Appeal from the Circuit Court of Morgan County; the Hon. JOHN B. WRIGHT, Judge, presiding. Reversed and remanded.


The Village of South Jacksonville initiated this proceedings to spread an assessment to cover a portion of the cost of constructing concrete pavement, curb and gutter, and a storm sewer on a portion of two village streets. Appellee property owners filed a number of objections. Certain objections were sustained by the trial court and the petition of the Village was dismissed. This appeal followed.

The objections which were sustained by the trial court and upon which its judgment of dismissal was based presents these points: (1) that the district to be benefited by the proposed sewer improvement was not defined or its boundaries fixed as the statute requires, (2) that the proposed assessment was for two separate improvements, and (3) that a street pavement, curb, gutter, and storm sewer improvement cannot be assessed in one proceeding.

This controversy was bred in that section of the Municipal Code providing for the equitable apportionment of cost between the public and private property to be benefited by the improvement. Ill Rev Stats (1963), c 24, § 9-2-45. The sentence to which the finger is pointed reads as follows:

"When the proposed improvement is for the construction of a sewer, it is the duty of such officer to investigate and report the district which will be benefited by the proposed sewer, describing the district by boundaries."

It is clear that there was no attempt to do this.

It is the position of the objectors that statutory compliance is mandatory whether it is a sole sewer improvement project or a sewer project which is an adjunct of another improvement. They apparently draw no distinction between a storm and sanitary sewer but here insist, as they did in the trial court, that we have a street paving improvement and a storm sewer improvement — thus two different projects. The Village takes the position that this is a street paving improvement with a storm sewer as a more or less necessary incidental part and thus the statute does not apply.
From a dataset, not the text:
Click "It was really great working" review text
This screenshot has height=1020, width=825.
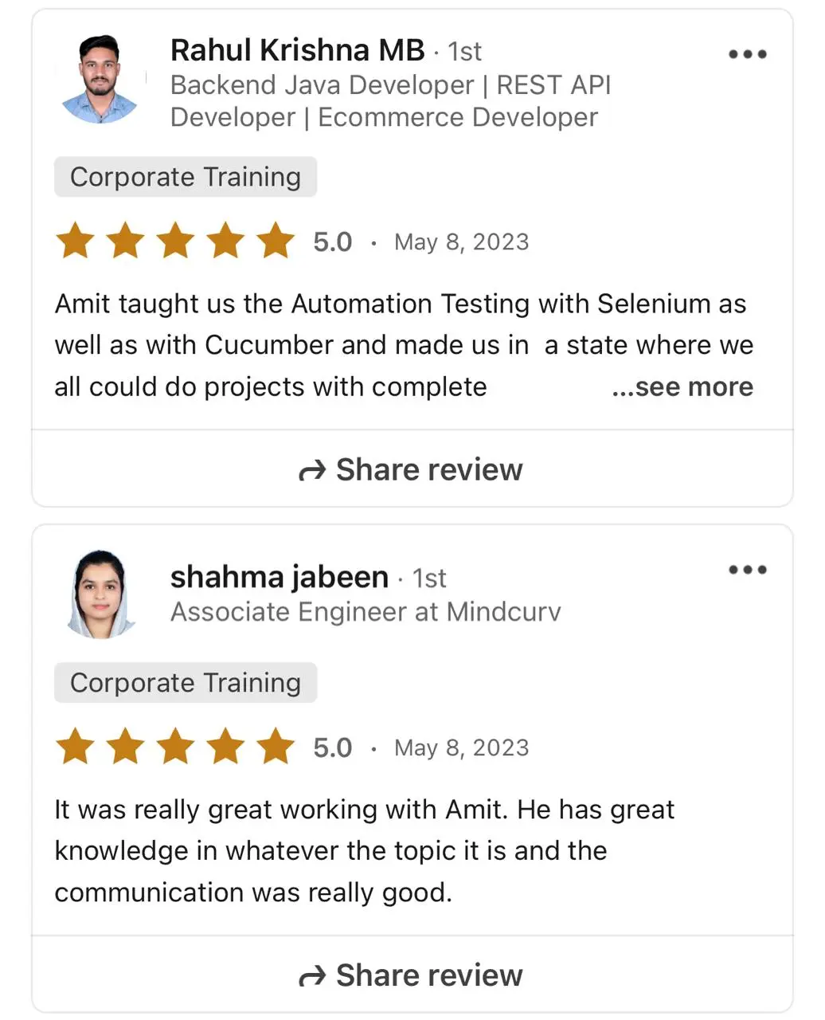pos(364,851)
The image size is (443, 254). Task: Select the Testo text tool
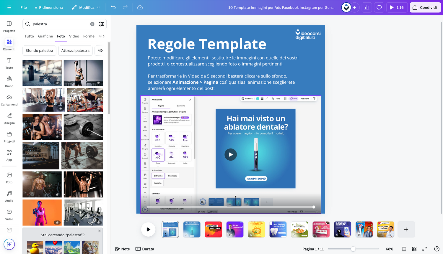9,63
The engineer who prepared the street paving plans and specifications testified:

"I made plans and specifications on this project that also included a storm sewer. I did not make any investigation prior to drafting the plans and specifications as to the district that would be benefited by the proposed storm sewer describing the district by boundaries. I do not know the area at this time that will be benefited by the proposed storm sewer."

He further testified:

"Whether or not what we have designed, so far as this storm sewer is concerned, drains an area which far exceeds that which is covered by the actual assessment for the storm sewer for these individuals depend on the meaning of drains . . . there is water from an area outside the area of the storm sewer and street improvement which flows overland and is intercepted or picked up by our proposed storm sewers on these two street improvements. It does flow into the project eventually. There is water being collected within the improvement that is from outside the improvement, from property that is not included in the property owners in this assessment and from streets that are not within this assessment."

On rebuttal he said:

"This storm sewer does not in any way increase, decrease, facilitate or hinder the drainage of water from areas not adjacent to the street . . . such as area of Pennsylvania Avenue. The existing drains on the streets at this time, as far as I know, is all open ditches."
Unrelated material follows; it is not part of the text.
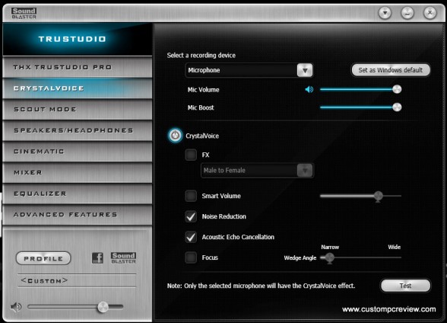This screenshot has width=447, height=323.
Task: Toggle the CrystalVoice power icon
Action: (175, 136)
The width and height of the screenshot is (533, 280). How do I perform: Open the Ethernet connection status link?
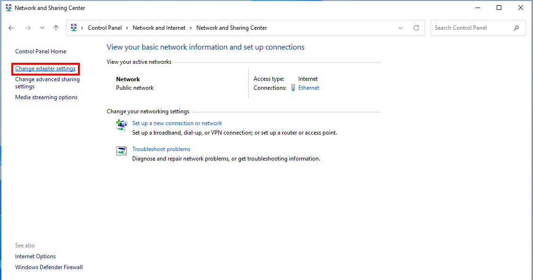pos(309,88)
This testimony suggests that the proposed project comes squarely within the case of City of Carbondale v. Walker, 240 Ill. 18, 88 N.E. 296, where the court said:

"It provides for the laying of sewer pipe for the purpose of draining the surface of the streets to be paved, but a drain of that kind is not within the meaning of the language just quoted. It was therefore unnecessary for the officer to fix and report the boundaries."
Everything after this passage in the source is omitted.